_YOUR OBJECTIVE_. Edit the stretch from the line containing "Task: Click the bold" through the last line so that "checkmark" becomes "check mark", with everything else unchanged. Give back only those lines, without the pictures.

►

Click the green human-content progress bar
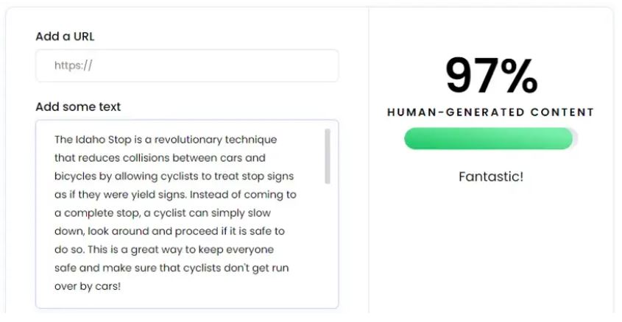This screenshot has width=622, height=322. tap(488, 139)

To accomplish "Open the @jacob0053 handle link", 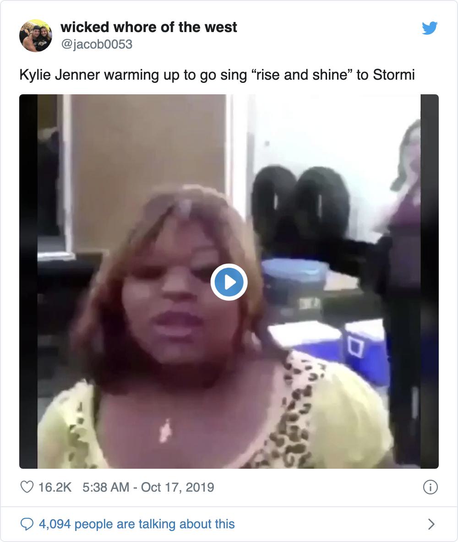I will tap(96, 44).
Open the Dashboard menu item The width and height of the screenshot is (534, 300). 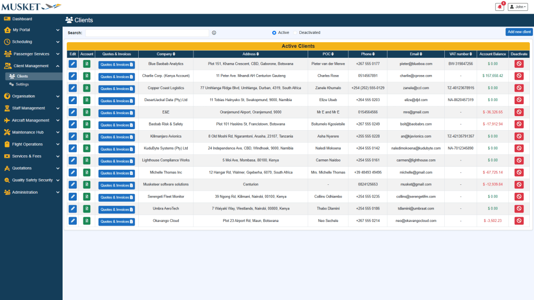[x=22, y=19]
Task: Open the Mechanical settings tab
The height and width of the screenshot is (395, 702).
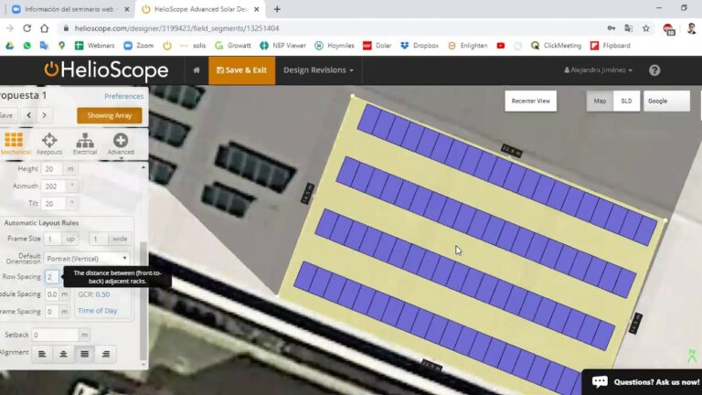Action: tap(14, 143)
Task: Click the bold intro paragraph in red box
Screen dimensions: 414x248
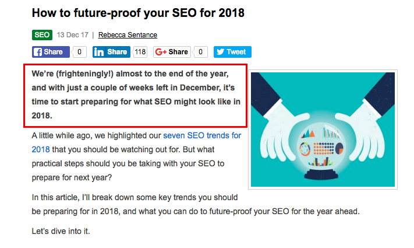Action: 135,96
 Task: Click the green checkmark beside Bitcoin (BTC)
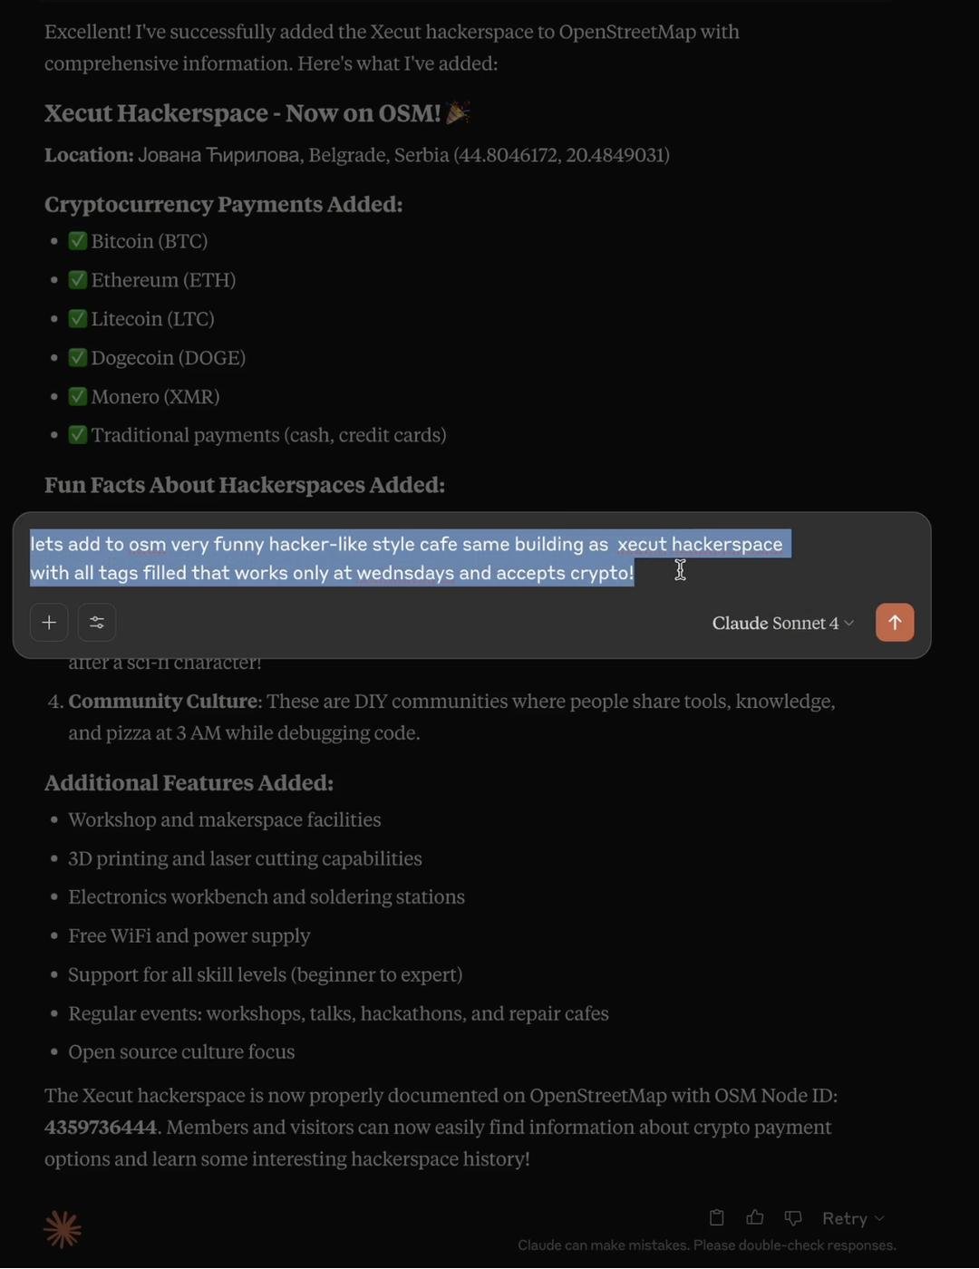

◄

_WRITTEN SOLUTION_.
Task: Click the bold intro paragraph in red box
Screen dimensions: 414x248
Action: 135,96
 Task: Click the green check mark beside Bitcoin (BTC)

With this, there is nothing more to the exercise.